Thoughts around what might have been behind recent modest up and down moves on Canada’s main stock market will be forgotten for now after the Toronto Stock Exchange (TSX) closed up more than 240 points and at the 20,200 level Tuesday — hitting its highest levels in near three months — buoyed by higher commodity prices and, perhaps even more specifically, buying of energy stocks.
Despite continuing concerns around high inflation and the prospect of a global recession in 2023, and despite geopolitical risks, the Energy sector here has often proven of late to be a leading light, even with volatility in the crude price, and because of that it is attracting more close inspection. Energy rose 2.4% today, making it one the biggest gainers among sectors, along with Base Metals.
National Bank in an overnight Monday note entitled ‘Technical Analysis: Chart highlights in a volatile energy market’ in a section on West Texas Intermediate (WTI) noted breaks on WTI at US$95.00 “completed a top and broke the chart under its 200-day”, setting the stage for lower prices. National said a break of its rising trend line at US$90 was “more technical evidence of a weakening trend.” The bank noted the September lows were tested near US$77.00 and held. Its target remains at US$65-$70.

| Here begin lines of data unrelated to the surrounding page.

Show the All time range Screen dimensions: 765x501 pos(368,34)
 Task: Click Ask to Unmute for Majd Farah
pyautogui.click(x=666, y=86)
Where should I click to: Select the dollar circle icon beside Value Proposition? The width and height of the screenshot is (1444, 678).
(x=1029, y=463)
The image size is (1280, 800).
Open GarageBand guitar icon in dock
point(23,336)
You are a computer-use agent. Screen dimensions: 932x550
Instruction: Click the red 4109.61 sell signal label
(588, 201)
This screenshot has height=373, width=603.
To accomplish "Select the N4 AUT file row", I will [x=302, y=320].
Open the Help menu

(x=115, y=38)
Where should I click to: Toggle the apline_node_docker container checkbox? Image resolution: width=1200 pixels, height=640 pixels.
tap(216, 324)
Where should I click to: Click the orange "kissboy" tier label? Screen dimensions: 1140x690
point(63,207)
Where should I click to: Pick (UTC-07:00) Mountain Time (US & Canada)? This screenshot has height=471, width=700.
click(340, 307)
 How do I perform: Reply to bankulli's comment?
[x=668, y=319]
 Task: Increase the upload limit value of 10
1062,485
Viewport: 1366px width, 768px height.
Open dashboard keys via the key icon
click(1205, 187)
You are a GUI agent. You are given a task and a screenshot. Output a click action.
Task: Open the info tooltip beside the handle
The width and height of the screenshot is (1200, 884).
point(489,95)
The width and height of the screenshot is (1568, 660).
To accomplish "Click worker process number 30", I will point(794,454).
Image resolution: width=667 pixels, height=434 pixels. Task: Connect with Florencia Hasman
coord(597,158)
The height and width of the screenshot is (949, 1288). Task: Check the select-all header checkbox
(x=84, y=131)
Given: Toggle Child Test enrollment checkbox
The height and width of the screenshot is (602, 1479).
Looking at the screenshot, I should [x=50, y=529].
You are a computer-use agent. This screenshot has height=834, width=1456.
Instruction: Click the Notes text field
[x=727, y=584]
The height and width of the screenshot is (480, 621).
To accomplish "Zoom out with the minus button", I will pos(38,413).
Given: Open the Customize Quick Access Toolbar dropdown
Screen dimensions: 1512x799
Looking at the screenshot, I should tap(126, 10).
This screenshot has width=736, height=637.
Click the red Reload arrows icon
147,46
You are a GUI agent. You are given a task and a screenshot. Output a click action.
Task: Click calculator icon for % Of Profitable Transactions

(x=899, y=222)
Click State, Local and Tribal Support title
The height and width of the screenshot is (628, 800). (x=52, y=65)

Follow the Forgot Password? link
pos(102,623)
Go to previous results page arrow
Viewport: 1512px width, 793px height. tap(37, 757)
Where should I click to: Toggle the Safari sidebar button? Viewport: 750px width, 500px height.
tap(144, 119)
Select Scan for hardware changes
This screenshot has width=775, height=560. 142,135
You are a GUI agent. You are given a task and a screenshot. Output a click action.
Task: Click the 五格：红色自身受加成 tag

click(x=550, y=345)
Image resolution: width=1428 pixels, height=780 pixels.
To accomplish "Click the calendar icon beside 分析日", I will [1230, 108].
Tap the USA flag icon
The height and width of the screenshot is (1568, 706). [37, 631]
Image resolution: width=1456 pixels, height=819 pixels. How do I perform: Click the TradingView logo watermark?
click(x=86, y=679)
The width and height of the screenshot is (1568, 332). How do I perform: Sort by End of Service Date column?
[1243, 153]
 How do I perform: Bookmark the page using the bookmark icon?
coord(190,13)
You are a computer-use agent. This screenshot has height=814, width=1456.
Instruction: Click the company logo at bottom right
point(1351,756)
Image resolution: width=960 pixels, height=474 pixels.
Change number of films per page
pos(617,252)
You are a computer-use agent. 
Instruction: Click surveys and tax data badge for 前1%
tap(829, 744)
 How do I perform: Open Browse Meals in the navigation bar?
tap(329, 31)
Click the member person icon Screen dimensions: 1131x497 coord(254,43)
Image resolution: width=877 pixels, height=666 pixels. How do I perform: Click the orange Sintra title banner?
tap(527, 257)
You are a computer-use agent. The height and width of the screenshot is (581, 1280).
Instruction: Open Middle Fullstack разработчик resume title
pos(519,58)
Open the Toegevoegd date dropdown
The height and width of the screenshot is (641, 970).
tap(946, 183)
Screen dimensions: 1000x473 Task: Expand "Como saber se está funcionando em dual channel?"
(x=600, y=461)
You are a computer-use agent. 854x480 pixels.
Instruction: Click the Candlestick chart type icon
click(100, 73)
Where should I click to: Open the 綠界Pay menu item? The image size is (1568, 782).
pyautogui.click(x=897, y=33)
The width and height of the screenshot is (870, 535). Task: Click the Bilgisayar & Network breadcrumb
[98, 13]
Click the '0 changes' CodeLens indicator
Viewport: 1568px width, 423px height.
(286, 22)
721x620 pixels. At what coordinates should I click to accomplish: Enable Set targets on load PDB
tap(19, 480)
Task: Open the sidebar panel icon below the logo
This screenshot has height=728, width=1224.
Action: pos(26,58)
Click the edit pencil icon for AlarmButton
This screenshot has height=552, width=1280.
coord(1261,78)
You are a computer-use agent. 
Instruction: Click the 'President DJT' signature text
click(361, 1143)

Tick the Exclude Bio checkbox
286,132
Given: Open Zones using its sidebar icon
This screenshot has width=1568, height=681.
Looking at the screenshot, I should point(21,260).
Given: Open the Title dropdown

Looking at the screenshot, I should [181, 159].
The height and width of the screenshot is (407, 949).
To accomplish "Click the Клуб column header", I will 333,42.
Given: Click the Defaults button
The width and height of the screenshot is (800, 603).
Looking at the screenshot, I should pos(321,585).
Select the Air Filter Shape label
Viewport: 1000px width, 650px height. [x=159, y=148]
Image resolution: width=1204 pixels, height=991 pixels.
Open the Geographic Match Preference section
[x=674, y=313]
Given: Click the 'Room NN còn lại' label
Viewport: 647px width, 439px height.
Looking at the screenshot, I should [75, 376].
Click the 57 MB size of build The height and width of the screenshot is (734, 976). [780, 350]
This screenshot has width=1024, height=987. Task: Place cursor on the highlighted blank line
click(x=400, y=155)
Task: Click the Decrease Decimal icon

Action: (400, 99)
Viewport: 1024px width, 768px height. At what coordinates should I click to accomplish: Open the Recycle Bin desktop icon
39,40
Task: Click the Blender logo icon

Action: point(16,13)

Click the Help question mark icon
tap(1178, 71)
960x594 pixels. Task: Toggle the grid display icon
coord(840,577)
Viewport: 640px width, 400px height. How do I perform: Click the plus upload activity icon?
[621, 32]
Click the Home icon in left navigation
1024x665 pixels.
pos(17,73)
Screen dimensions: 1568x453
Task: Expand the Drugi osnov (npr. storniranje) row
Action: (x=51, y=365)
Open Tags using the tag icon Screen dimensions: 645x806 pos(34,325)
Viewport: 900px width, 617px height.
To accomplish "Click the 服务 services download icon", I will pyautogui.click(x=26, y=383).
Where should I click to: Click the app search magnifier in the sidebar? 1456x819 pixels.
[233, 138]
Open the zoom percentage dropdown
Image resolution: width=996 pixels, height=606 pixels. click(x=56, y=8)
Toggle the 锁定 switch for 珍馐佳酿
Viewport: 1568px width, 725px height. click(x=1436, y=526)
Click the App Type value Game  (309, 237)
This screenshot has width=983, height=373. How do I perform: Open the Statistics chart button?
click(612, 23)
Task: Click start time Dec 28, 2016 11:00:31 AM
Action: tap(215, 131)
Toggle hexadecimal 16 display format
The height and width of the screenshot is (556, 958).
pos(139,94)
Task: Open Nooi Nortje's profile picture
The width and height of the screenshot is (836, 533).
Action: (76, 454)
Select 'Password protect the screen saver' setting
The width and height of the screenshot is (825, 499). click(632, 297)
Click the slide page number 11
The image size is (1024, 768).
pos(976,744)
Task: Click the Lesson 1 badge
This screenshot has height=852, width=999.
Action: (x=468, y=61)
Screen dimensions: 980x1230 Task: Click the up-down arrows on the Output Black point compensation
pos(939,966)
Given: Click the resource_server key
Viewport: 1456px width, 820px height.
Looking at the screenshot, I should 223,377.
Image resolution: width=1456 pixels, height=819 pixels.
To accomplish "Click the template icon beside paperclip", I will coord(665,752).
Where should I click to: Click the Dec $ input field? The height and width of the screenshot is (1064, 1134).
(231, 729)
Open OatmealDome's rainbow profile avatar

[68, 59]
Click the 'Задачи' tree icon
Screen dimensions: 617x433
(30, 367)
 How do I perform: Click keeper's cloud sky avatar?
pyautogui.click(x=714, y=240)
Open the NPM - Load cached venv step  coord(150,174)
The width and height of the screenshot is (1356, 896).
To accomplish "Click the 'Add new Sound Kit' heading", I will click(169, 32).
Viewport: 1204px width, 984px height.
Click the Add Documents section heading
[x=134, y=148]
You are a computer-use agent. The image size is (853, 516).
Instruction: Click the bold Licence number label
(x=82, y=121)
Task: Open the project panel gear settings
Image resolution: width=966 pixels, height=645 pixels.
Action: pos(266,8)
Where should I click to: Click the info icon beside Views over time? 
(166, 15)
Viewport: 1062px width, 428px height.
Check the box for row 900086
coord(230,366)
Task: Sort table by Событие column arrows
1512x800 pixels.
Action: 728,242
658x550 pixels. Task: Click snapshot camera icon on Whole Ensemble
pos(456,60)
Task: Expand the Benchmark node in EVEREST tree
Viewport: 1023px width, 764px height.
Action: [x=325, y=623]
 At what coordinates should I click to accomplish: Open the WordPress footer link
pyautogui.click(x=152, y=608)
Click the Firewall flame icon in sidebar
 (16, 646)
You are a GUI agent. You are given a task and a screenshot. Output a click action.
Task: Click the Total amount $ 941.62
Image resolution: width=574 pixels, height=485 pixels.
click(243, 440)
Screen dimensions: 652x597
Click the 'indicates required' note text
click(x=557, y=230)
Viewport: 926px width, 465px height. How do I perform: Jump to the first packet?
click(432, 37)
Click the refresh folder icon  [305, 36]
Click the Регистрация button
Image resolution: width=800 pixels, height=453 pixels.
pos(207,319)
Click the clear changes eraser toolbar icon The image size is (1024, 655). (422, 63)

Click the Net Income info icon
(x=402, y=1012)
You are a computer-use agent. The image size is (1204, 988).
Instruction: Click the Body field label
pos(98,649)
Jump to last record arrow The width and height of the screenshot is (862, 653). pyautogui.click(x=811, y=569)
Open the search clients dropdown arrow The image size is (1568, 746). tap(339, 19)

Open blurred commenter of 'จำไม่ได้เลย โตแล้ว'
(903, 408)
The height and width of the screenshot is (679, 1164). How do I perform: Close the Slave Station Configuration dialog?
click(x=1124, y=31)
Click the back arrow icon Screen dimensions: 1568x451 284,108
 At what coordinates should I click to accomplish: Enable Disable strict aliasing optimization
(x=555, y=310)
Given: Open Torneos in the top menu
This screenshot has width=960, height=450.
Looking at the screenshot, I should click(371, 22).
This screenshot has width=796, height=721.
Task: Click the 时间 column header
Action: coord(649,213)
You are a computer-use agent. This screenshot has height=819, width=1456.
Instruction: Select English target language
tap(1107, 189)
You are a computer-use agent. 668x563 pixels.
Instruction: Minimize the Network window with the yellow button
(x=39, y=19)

On S&P/TSX Energy/WTI noted energy stocks continued to “hold in well” relative to WTI. “The rising trend in the S&P/TSX Energy index relative to WTI remains in a strong uptrend.” it said, before adding: “This ratio remains relatively low compared to historical metrics.”
In a section on S&P/TSX Energy/S&P/TSX, National noted the strong relative performance in the energy sector was starting to lose momentum. “While a rising trend in the S&PTSX energy/S&P/TSX ratio remains intact, the chart is turning back from a double top,” it said, before adding “a break of its rising trend line will be a red flag.”
On individual stocks, National noted the Suncor (SU.TO, SU) chart broke out at $30.00 and met the bank’s objective as it challenged major resistance at $47.00. National said the overall chart “remains constructive” until a break below $39.00, and the bank would view initial breaks of $45.00 and $42.50 as ‘red flags’.
On Kelt Exploration (KEL.TO), National noted a weakening trend on the KEL chart was becoming more and more evident as the stock loses momentum. The bank noted its 50-day has broken below its 200-day as the stock makes a series of lower highs; Relative strength against the S&P/TSX just broke to an eight-month low; Key support at $5.00 was being challenged with a break completing a one-year top; And potential downside was $3.00.
And on Vermilion Energy Inc. (VET.TO), National noted a big volume sell-off on the VET chart that took out its moving averages indicated that “the bears are taking over”. The bank noted overhead resistance established at $32.00 was a cap on the stock; A test of key support at $24.00 can be expected; Relative performance against WTI and the S&P/TSX had turned negative; And an eight-month top was being carved out and will be completed on a break of $24.00 that pointed to a target in the mid-teens.
Among commodities today, gold closed with a small gain on Tuesday as the dollar and bond yields weakened. Gold for February delivery closed up $0.20 to settle at US$1,754.80 per ounce.
Also, West Texas Intermediate crude oil closed higher for the first time in five sessions as the dollar weakened, recovering from a whipsaw session on Monday after a report that OPEC+ planned to raise production sent prices to the lowest since January, only to recover after Saudi Arabia and other members firmly denied the group was planning the move. WTI crude for January delivery closed up $0.91 to US$80.95 per barrel. January Brent crude, the global benchmark, was last seen up $1.22 to US$88.67, while Western Canada Select was up $2.10 to US$54.84 per barrel.